It was July 2, 1881, and President James A. Garfield had barely served four months in office when he was struck by two bullets at Washington D.C.'s Potomac Railroad Station. Having arrived a few minutes ahead of schedule for his 9:30 a.m. train to New York, Garfield was headed to deliver a speech at his alma mater, Williams College, after which he planned to begin his summer vacation. His travel plans had been widely publicized in the newspapers, and a send-off party that included several Cabinet members and two of his sons had gathered at the station.

Just minutes after Garfield walked into the station, Charles J. Guiteau launched his ambush. Firing a .442 Webley caliber British Bulldog revolver at point-blank range, he put a bullet into the President's back. A police officer who happened to be nearby arrested Guiteau on the spot. The assassin's motivations were political in nature, though his explanations shifted constantly. At first, he claimed that an unused speech he had written was the sole reason Garfield won the election, and he believed he was owed a consulship in Vienna or Paris as compensation.

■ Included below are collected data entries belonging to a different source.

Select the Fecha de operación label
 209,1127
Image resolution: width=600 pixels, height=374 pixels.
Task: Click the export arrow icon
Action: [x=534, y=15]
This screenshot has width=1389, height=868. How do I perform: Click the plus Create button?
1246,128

Remarkably, Garfield survived the shooting and even displayed good spirits over the following days as he was brought back to the White House for bed rest. His doctors, however, managed to locate and remove only one of the two bullets — the second remained lodged near his spleen, undetected. With underdeveloped medical knowledge and inadequate sanitation practices, physicians repeatedly probed his wounds, and his condition deteriorated rapidly. On September 19, 1881, President James Garfield succumbed to sepsis.

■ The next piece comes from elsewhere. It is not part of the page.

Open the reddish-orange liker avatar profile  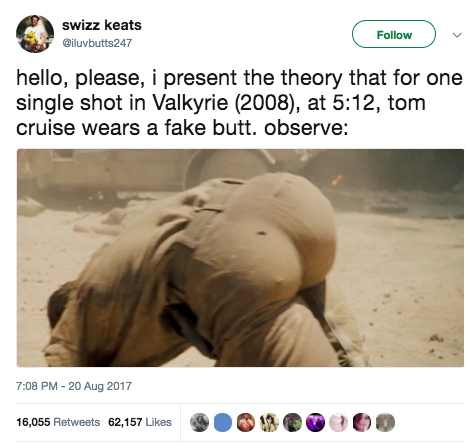(246, 422)
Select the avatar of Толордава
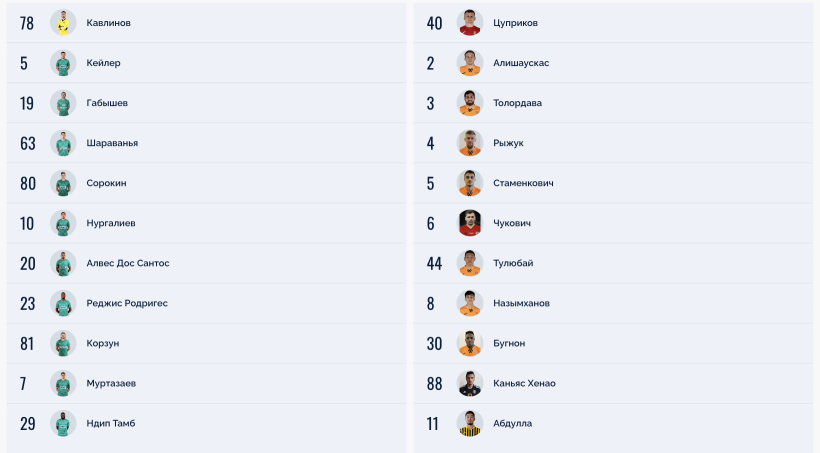The image size is (820, 453). click(x=470, y=103)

In the aftermath, Guiteau's erratic and theatrical behavior made him a media sensation. His trial became the first high-profile case to feature an attempted insanity defense. The jury was unconvinced — he was found guilty of murder and sentenced to death on January 25, 1882. When the day of execution arrived, he danced his way to the gallows and recited his own poem as his final words. Guiteau was hanged on June 30, 1882, just two days shy of the first anniversary of the shooting.